We are pleased to share with you the most recent publication from the MacOrtho team titled “Multiple testing in orthopedic literature: a common problem”.
Find the abstract below and click here to access the full-version of the article.
Walenkamp NN, Roes KC, Bhandari M, Goslings JC, Schep NW. Multiple testing in orthopedic literature: a common problem? BMC Res Notes. 2013 Sep 21;6(1):374.
BACKGROUND: Performing multiple tests in primary research is a frequent subject of discussion. This discussion originates from the fact that when multiple tests are performed, it becomes more likely to reject one of the null hypotheses, conditional on that these hypotheses are true and thus commit a type one error. Several correction methods for multiple testing are available. The primary aim of this study was to assess the quantity of articles published in two highly esteemed orthopedic journals in which multiple testing was performed. The secondary aims were to determine in which percentage of these studies a correction was performed and to assess the risk of committing a type one error if no correction was applied.
METHODS: The 2010 annals of two orthopedic journals (A and B) were systematically hand searched by two independent investigators. All articles on original research in which statistics were applied were considered. Eligible publications were reviewed for the use of multiple testing with respect to predetermined criteria.

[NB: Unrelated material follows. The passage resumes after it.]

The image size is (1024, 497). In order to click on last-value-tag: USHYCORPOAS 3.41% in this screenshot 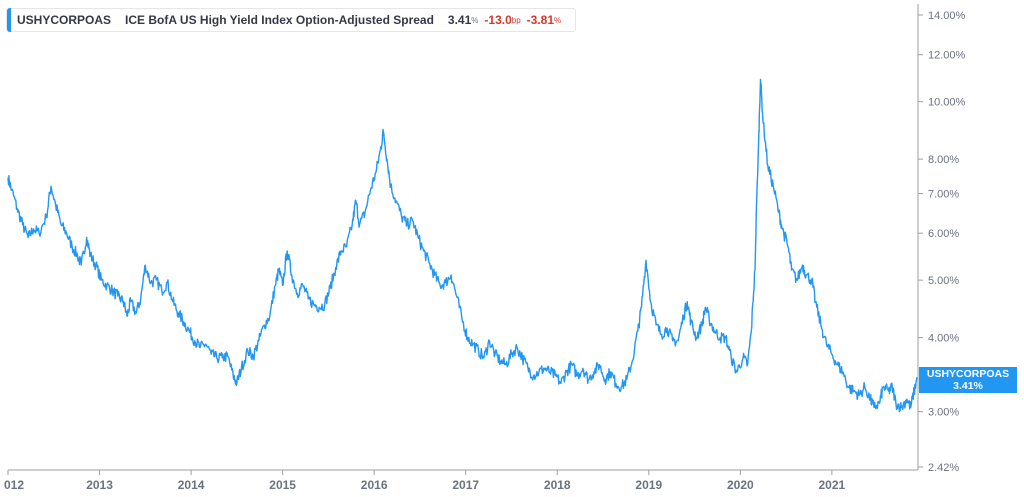, I will do `click(968, 380)`.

RESULTS: A total of 763 titles were screened and 127 articles were identified and included in the analysis. A median of 15 statistical inference results were reported per publication in both journal A and B. Correction for multiple testing was performed in 15% of the articles published in journal A and in 6% from journal B. The estimated median risk of obtaining at least one significant result for uncorrected studies was calculated to be 54% for both journals.
CONCLUSION: This study shows that the risk of false significant findings is considerable and that correcting for multiple testing is only performed in a small percentage of all articles published in the orthopedic literature reviewed.